*Work required:*
Return each line of the entries that holds the string "computer".

*Dataset records:*

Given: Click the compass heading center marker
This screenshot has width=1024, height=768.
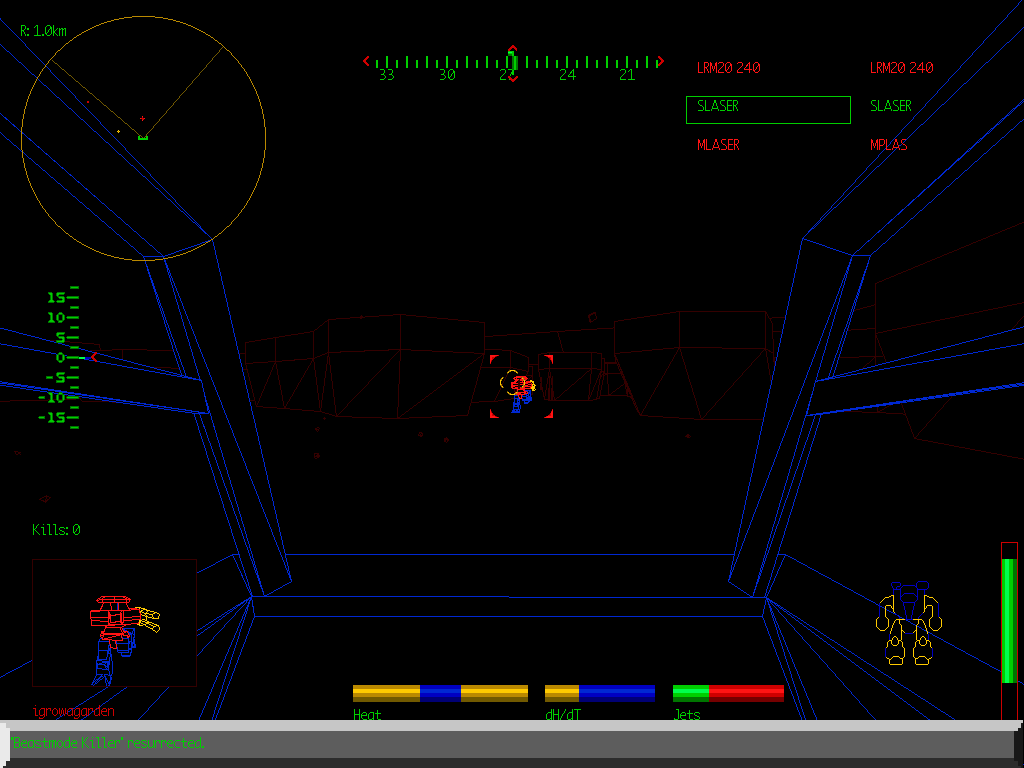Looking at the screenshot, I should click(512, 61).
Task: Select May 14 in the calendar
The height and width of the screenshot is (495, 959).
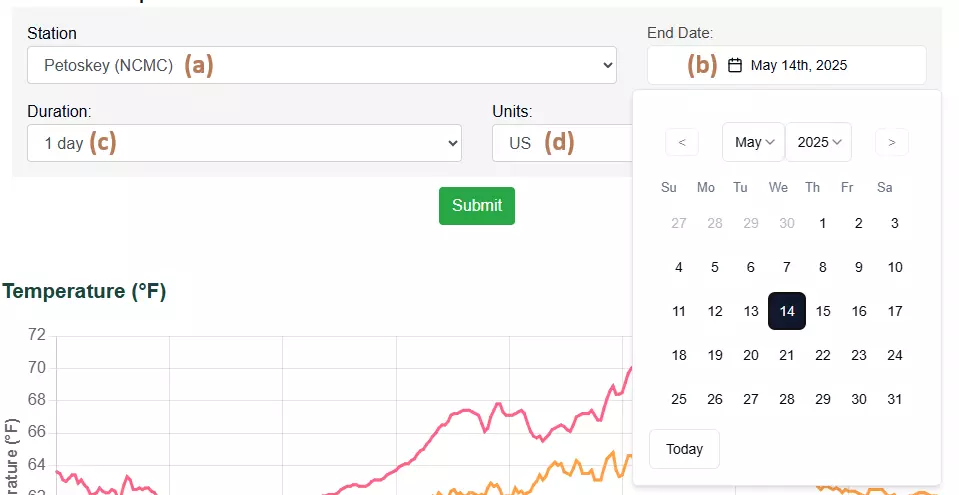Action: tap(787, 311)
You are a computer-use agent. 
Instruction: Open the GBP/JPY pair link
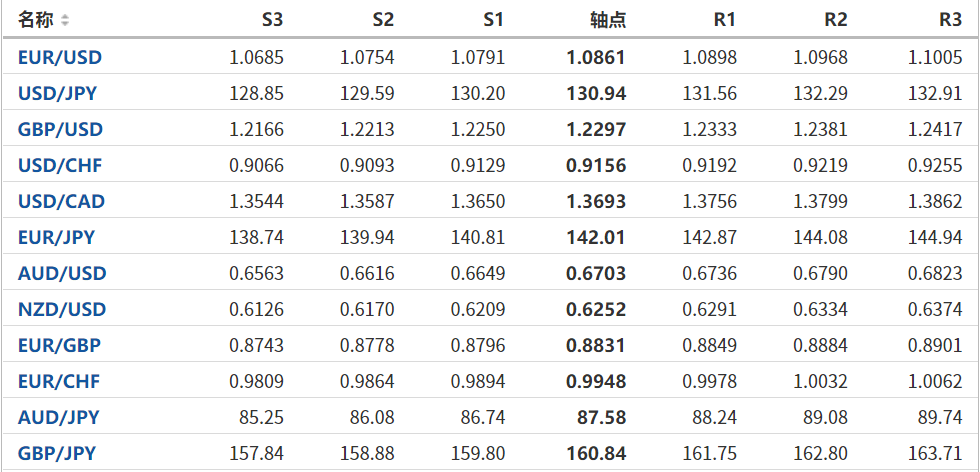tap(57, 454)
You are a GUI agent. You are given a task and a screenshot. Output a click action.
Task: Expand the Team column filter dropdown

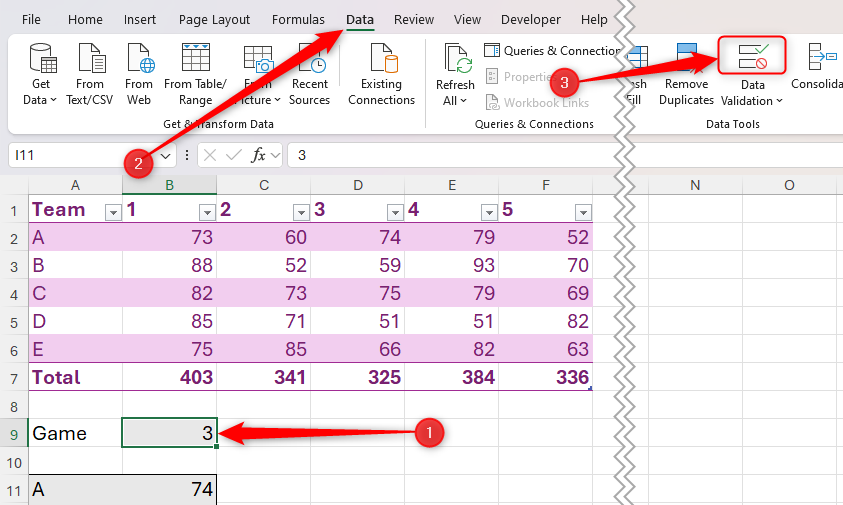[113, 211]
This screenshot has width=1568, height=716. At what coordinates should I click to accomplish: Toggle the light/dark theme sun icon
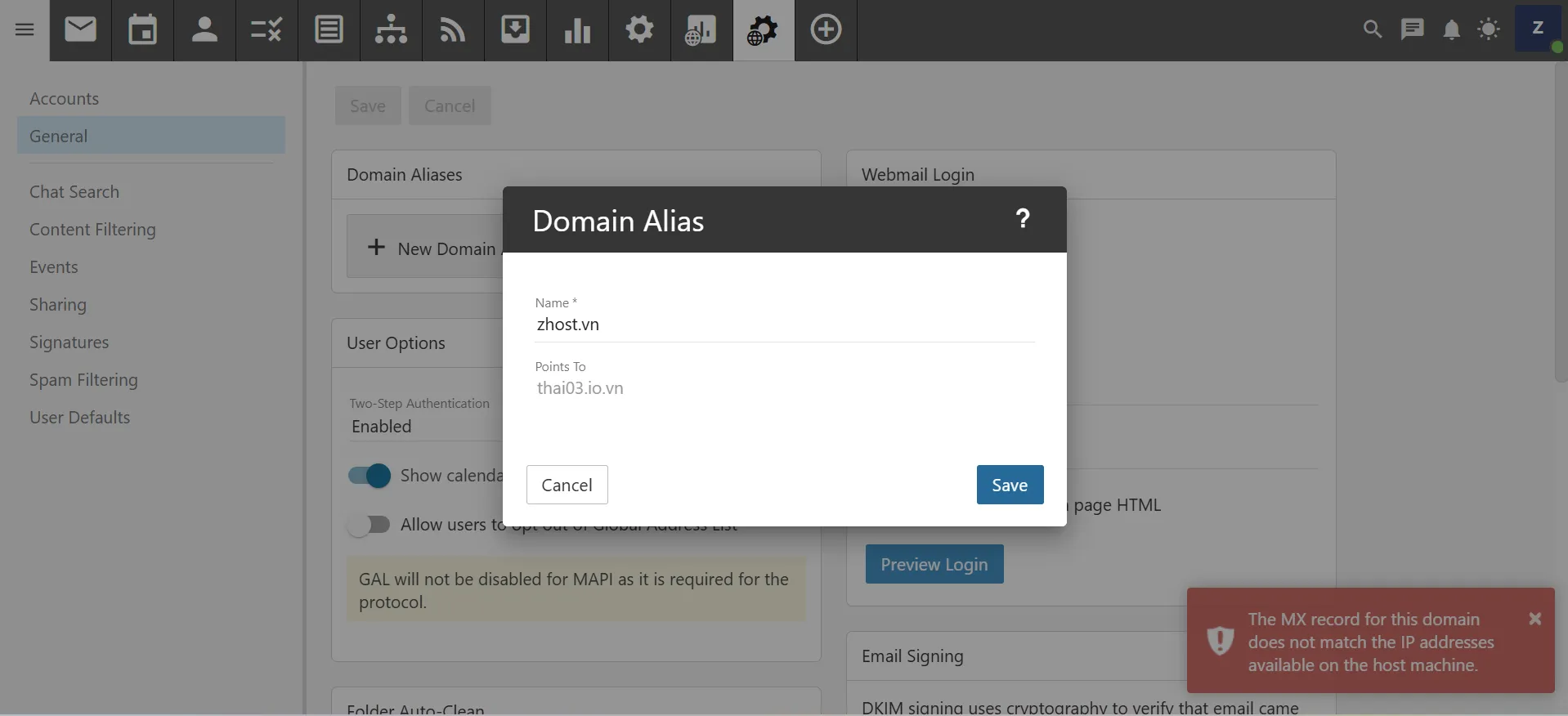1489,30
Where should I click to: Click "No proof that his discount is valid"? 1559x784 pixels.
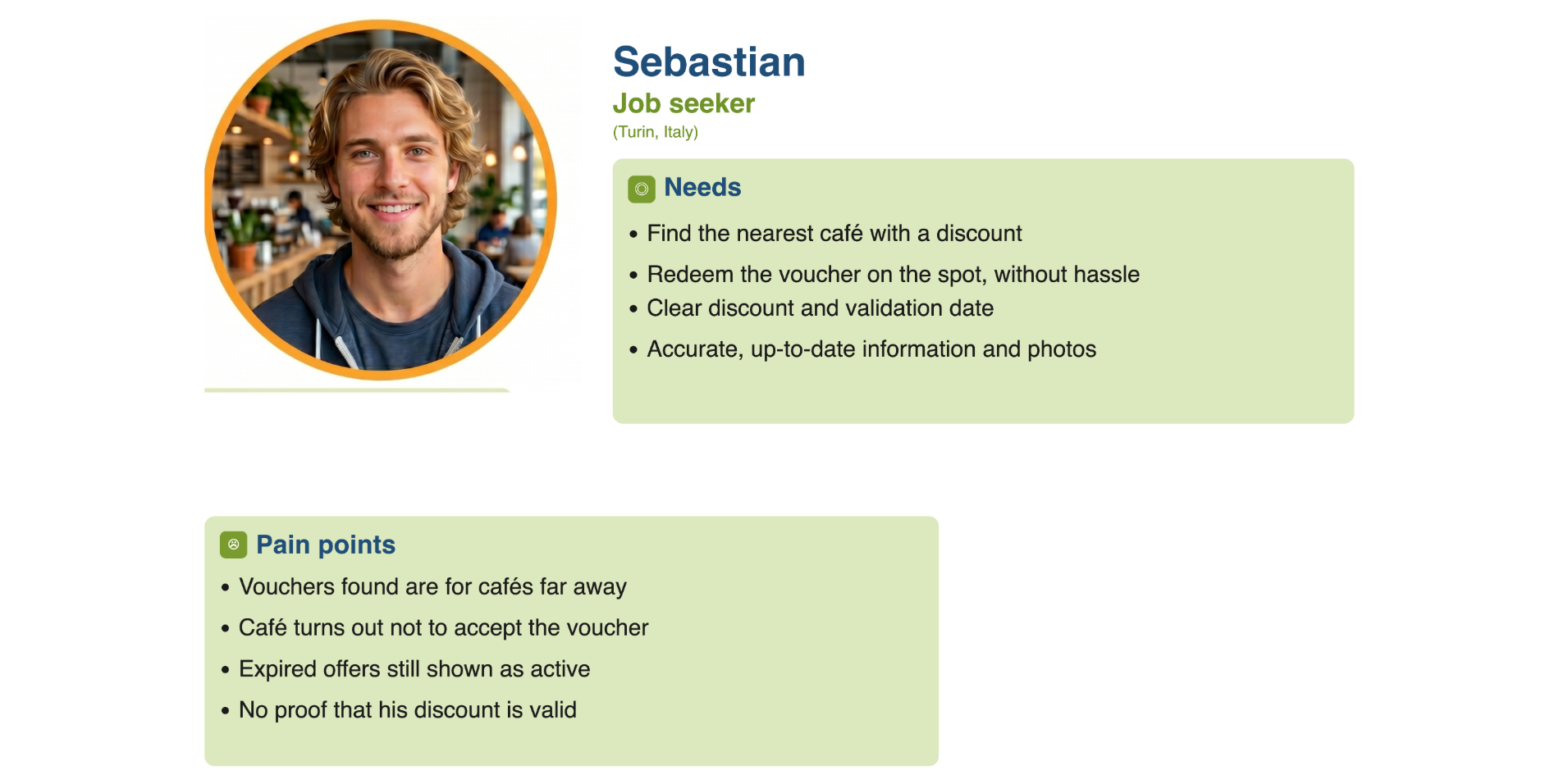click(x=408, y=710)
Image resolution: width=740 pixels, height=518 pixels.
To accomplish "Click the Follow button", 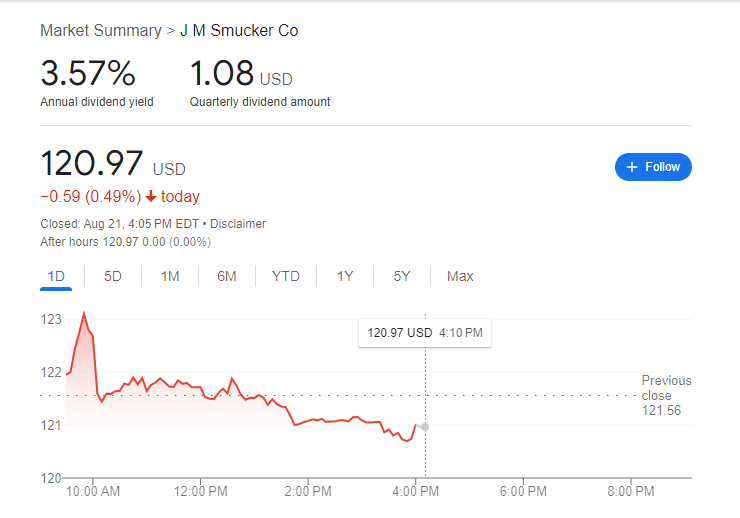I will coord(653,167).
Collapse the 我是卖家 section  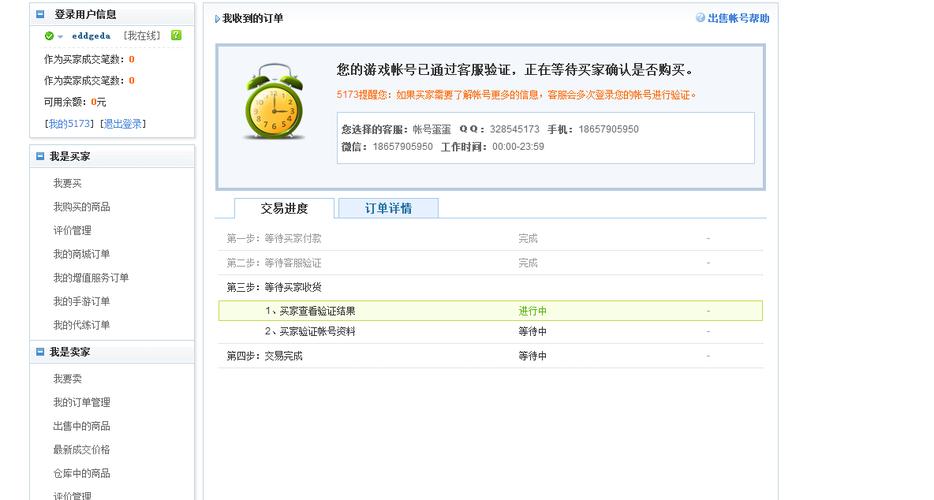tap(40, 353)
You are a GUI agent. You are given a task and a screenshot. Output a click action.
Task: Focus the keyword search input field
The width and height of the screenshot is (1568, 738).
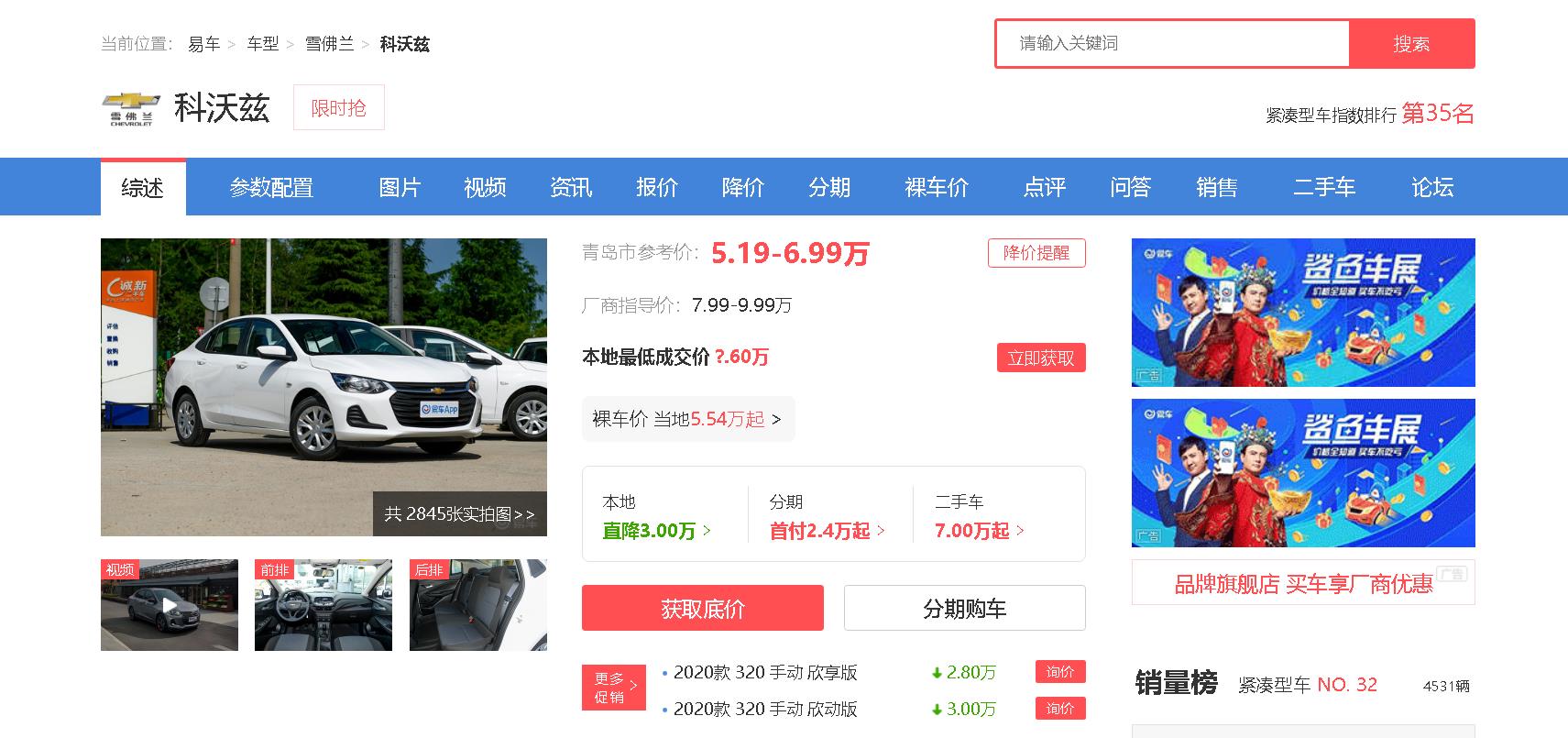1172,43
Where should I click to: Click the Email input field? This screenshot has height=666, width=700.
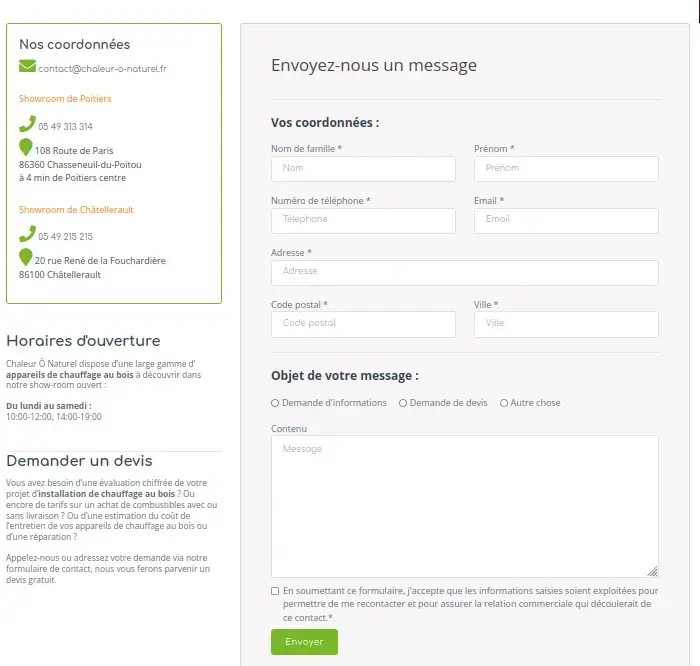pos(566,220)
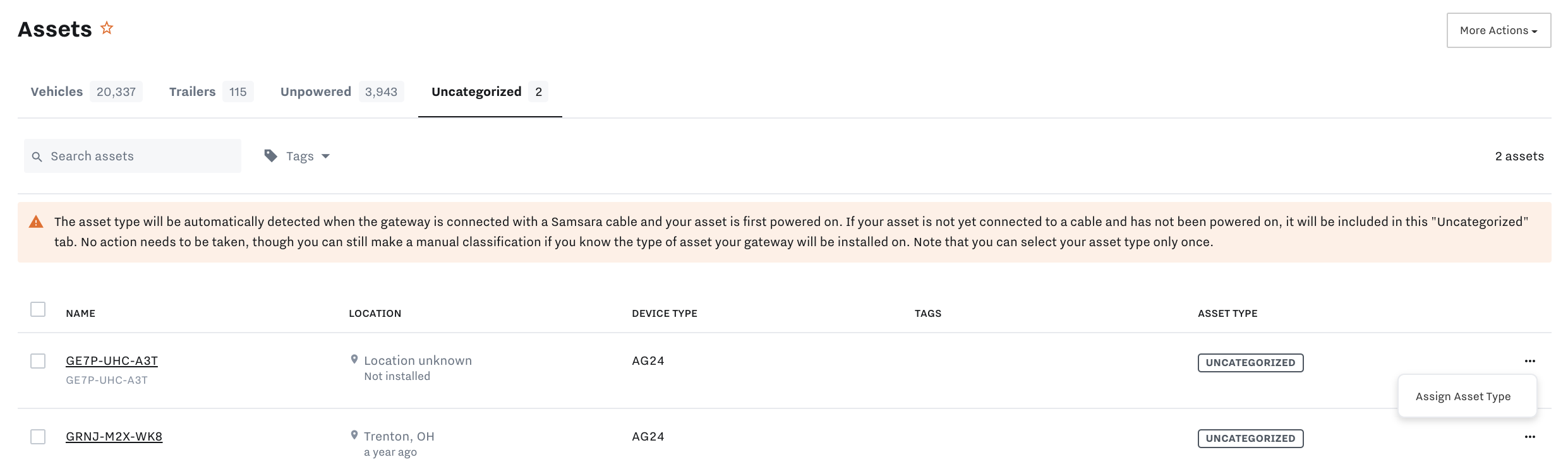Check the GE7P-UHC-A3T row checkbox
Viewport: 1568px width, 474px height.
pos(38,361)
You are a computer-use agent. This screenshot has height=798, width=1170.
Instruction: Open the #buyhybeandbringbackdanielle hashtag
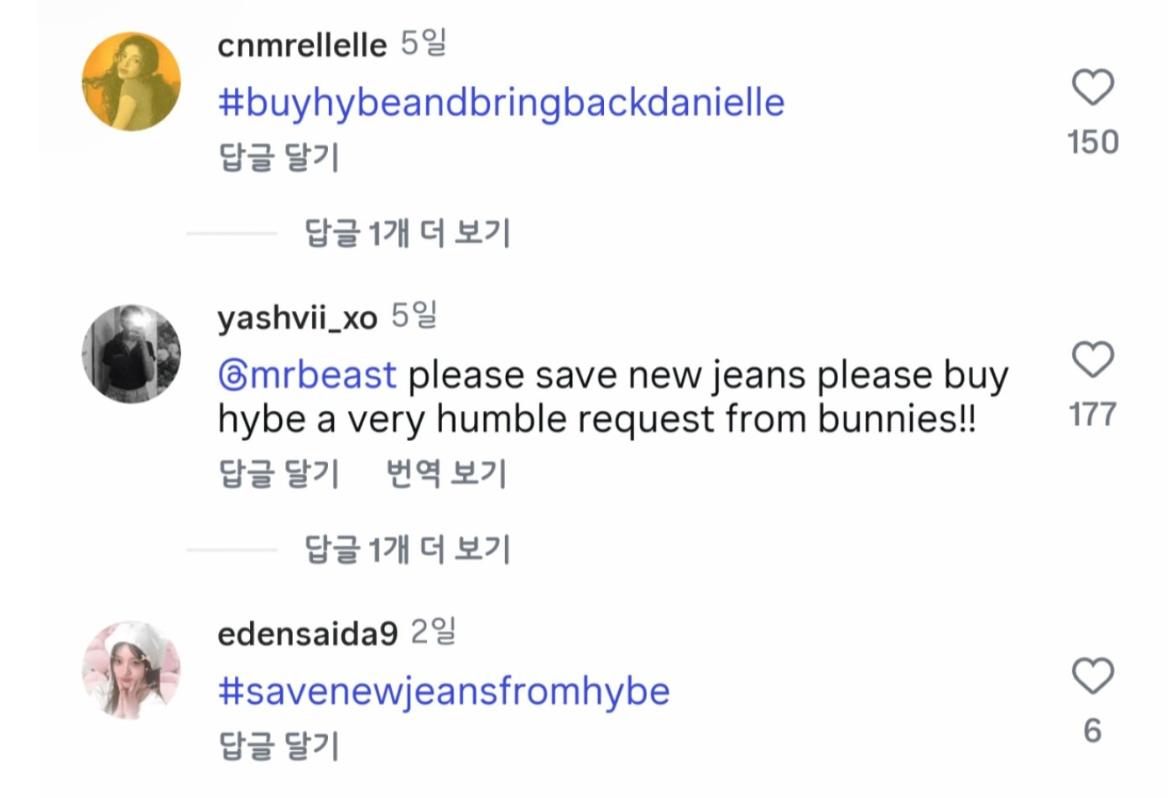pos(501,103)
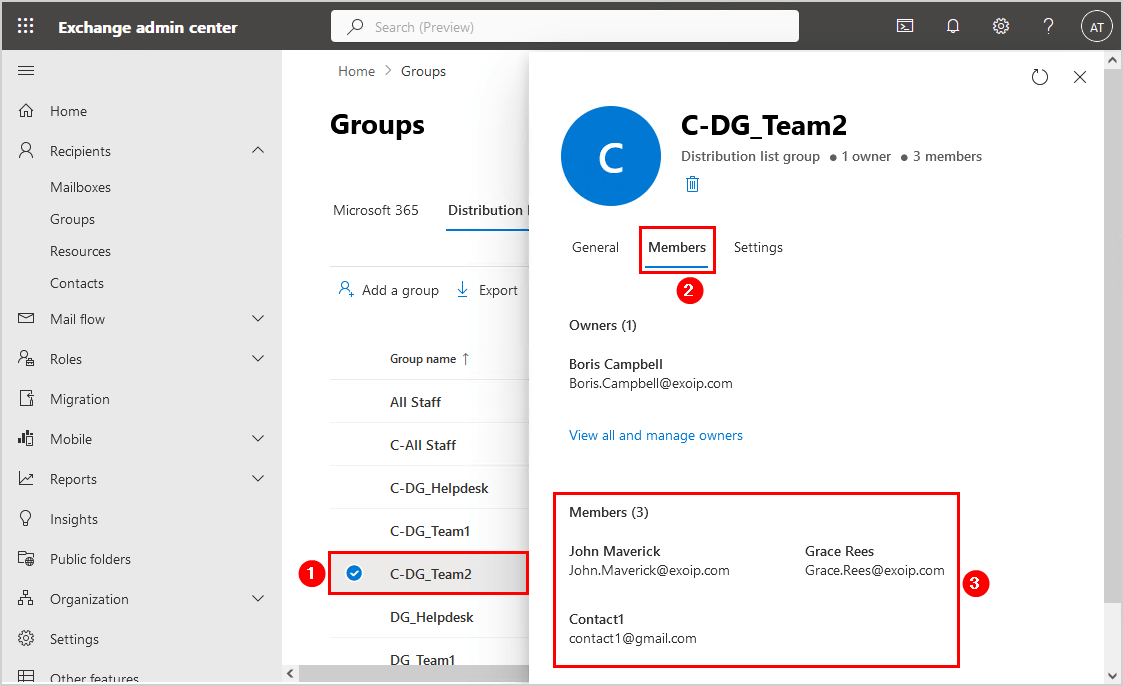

*Answer:*
You are a computer-use agent. 
You are a computer-use agent. This screenshot has height=798, width=1170.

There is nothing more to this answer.